血漿:應根據試劑盒的要求選擇EDTA、檸檬酸鈉或肝素作為抗凝劑,加入10%(v/v)抗凝劑(0.1M檸檬酸鈉或1%heparin 或2.0%EDTA.Na2)混合10-20分鐘后,離心20分鐘左右(2000-3000轉/分)。仔細收集上清。如有沉淀形成,應再次離心。

尿液、胸腹水、腦脊液:用無菌管收集。離心20分鐘左右(2000-3000轉/分)。仔細收集上清。如有沉淀形成,應再次離心。

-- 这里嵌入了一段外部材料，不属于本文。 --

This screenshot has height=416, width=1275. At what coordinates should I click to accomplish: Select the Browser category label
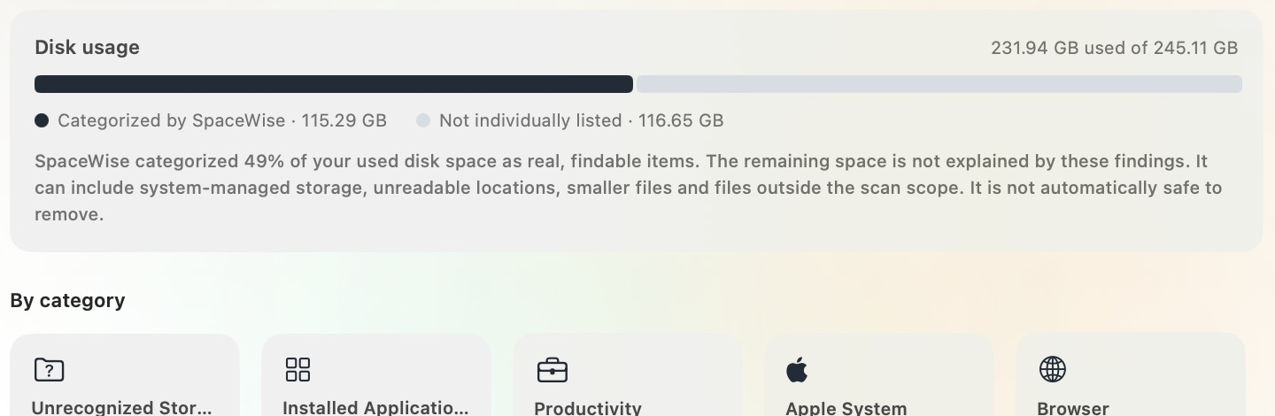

細胞培養上清:檢測分泌性的成份時,用無菌管收集。離心20分鐘左右(2000-3000轉/分)。仔細收集上清。檢測細胞內的成份時,用PBS(PH7.0-7.4)稀釋細胞懸液,細胞濃度達到100萬/ml左右。通過反復凍融,以使細胞破壞并放出細胞內成份。離心20分鐘左右(2000-3000轉/分)。仔細收集上清。保存過程中如有沉淀形成,應再次離心。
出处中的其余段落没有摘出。